Chapter 27: Stars and Galaxies

Observing the Night Sky

• Constellations are groups of stars named in antiquity.
• Ursa Major, the Great Bear, is a familiar constellation.
• The constellations visible in the night sky change monthly due to Earth's orbit around the Sun.
• Solar eclipses reveal constellations typically seen six months earlier or later.
• The Big Dipper is a well-known asterism (a pattern of stars that is not a constellation).
• The stars at the end of the Big Dipper's bowl point to Polaris, the North Star.
• The North Star is not the brightest star; Sirius is.
• The stars of the Big Dipper are at varying distances from Earth.
• Time-exposure photos show streaks of stars due to Earth's rotation.
• Watching stars in the northern sky at night is like observing a clock that runs four minutes fast daily.

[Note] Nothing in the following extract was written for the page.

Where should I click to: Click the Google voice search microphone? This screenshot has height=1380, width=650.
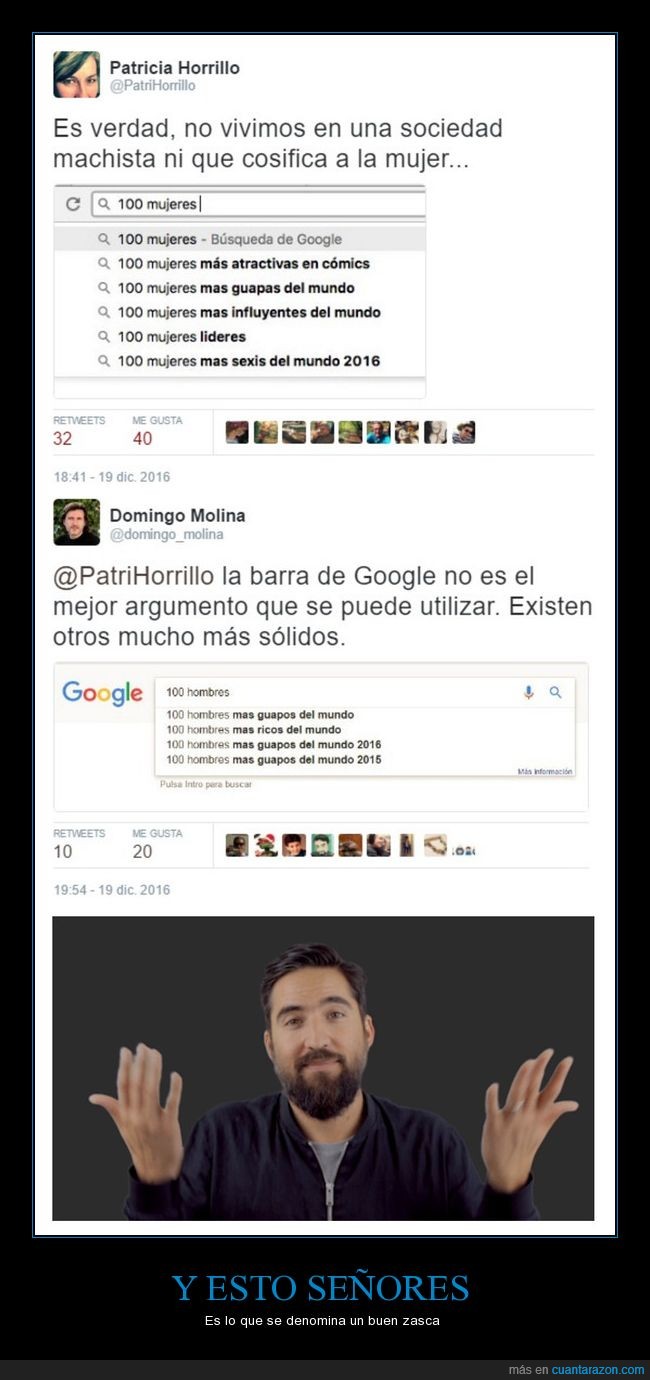coord(528,692)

The Brightness and Colors of Stars

• A star's color indicates its temperature; red stars are cooler than blue stars.
• A blue star is approximately twice as hot as a red star.
• Blue light has roughly twice the frequency of red light.
• Apparent brightness is how bright a star appears to us, while luminosity is its intrinsic brightness.
• The luminosity of stars is compared to the Sun's luminosity (L_{Sun}).
• Based on the inverse-square law, if a spaceship were twice as far from the Sun, the Sun's apparent brightness would be one-quarter of what it is now.

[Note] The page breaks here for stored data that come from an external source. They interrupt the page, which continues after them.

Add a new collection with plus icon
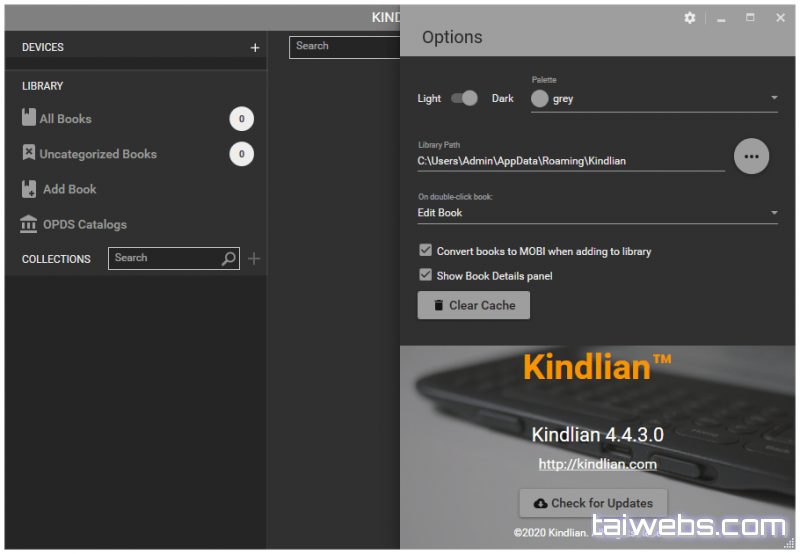Screen dimensions: 800x554 [254, 259]
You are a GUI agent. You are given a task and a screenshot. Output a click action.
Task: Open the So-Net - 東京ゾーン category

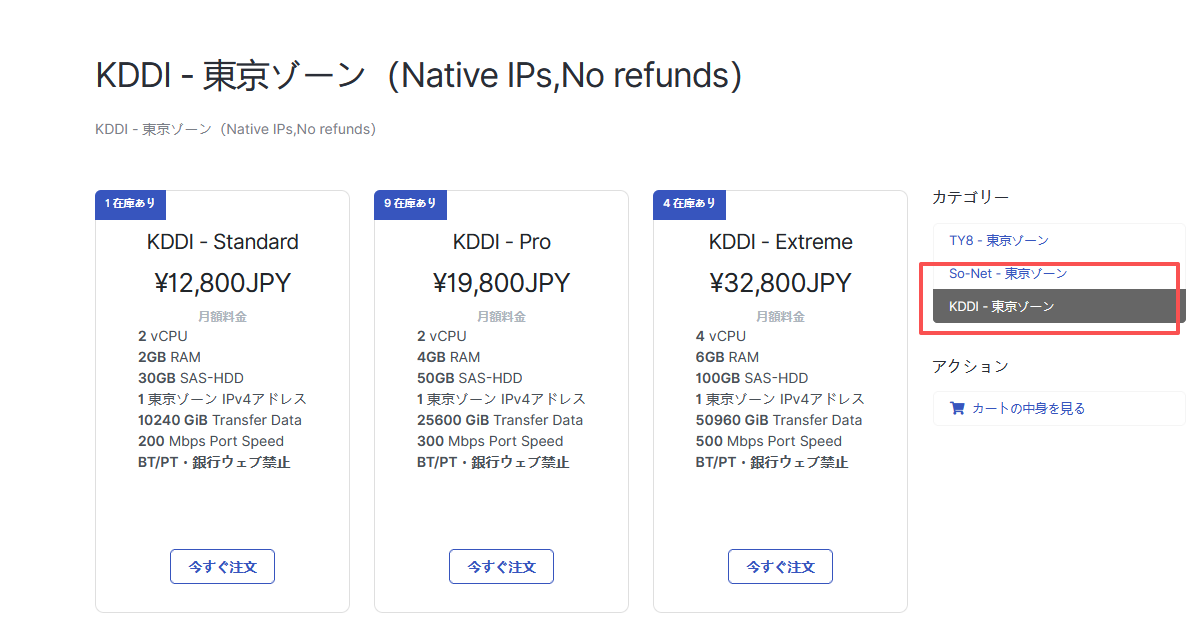point(1007,273)
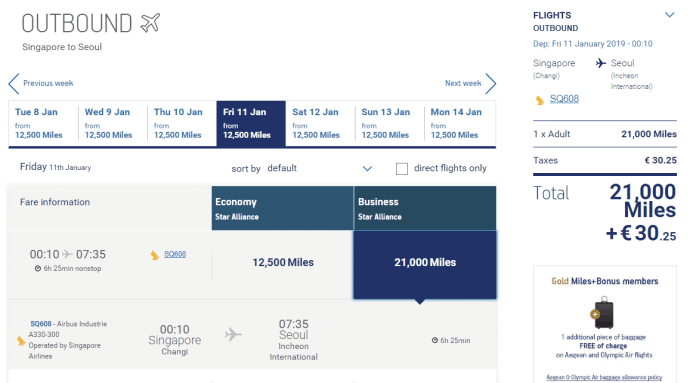Click the Previous week left arrow icon
696x383 pixels.
click(14, 83)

The Hertzsprung–Russell Diagram

• The Hertzsprung-Russell (H-R) diagram is a graph of intrinsic brightness versus surface temperature for stars.
• The H-R diagram plots stars based on their position in the main sequence, as well as the positions of exotic stars above or below the Main Sequence.
• The H-R diagram is to astronomy what the periodic table is to chemistry.
• On the H-R diagram, the Sun is considered an average star.
• A dying star that has collapsed to a small size and is cooling off (a white dwarf) would appear in the lower-left part of the H-R diagram.

The Life Cycles of Stars

• The life cycle of a star begins as a nebula, then progresses to a protostar.
• A star is born when fusion occurs in its core.
• Stars spend 90% of their lives on the main sequence.
• Depending on its mass, a star may:
  • Become a red giant and then burn out to leave a white dwarf behind.
  • Die in a supernova explosion, leaving a neutron star or black hole.
• White dwarfs cool for eons until they no longer emit light, sometimes pausing to crystallize.
• If a white dwarf is part of a binary system, it can pull matter from its partner, leading to a nuclear blast (nova).
• Massive stars undergo core collapse, resulting in a supernova.
• The Crab Nebula is a remnant of a supernova witnessed in 1054 A.D.
• The source of energy in stars is thermonuclear reactions.
• The fusion of hydrogen into helium releases energy, powering stars on the main sequence.
• Fusion occurs in the star's core, where temperatures are high enough.
• The proton-proton chain is the dominant process for fusion in lower-mass stars.

Black Holes

• A black hole can form from the collapse of a supergiant star's core.
• It is named because the gravitation at its surface is so intense that even light cannot escape.
• Black holes are spherical regions of space surrounding a collapsed object; the boundary is the event horizon.
• When a star collapses, gravitation at its surface increases due to the inverse-square law.
• If a star shrinks to half its radius, gravitation at its surface increases by a factor of 4.
• If a star collapses to one-tenth its size, gravitation at its surface becomes 100 times as much.
• Gravitation increases mainly at the surface of the collapsed star.
• If the Sun collapsed into a black hole, Earth's orbit would remain unchanged because the mass and distance would remain the same.
• F = G(m1 \\times m2)/d^2 illustrates that if mass and distance (d) remain constant, gravitational force (F) would not change.

Galaxies

• A galaxy is a vast collection of stars, interstellar gas, and dust.
• The Milky Way is the most familiar galaxy.
• Three types of galaxies are:
  • Elliptical
  • Irregular
  • Spiral
• Active galaxies emit a large amount of energy, significantly more than the Milky Way.
• Examples of active galaxies include:
  • Starburst galaxies
  • Galaxies with an active galactic nucleus (AGN)
• Starburst galaxies have a very high rate of star formation due to violent disturbances like galaxy collisions.
• Some active galaxies have supermassive black holes at their centers, causing jets extending thousands of light-years from the center (AGN).
• Individual stars in a galaxy typically move in elliptical orbits around the galaxy's center.

Clusters and Superclusters

• The Milky Way and its neighboring galaxies form the Local Group.
• The Local Group is located between the Virgo and Eridanus clusters, forming the Local Supercluster.
• The Local Supercluster is part of a network of superclusters.
• Galaxies are arranged in a foam-like structure with large voids.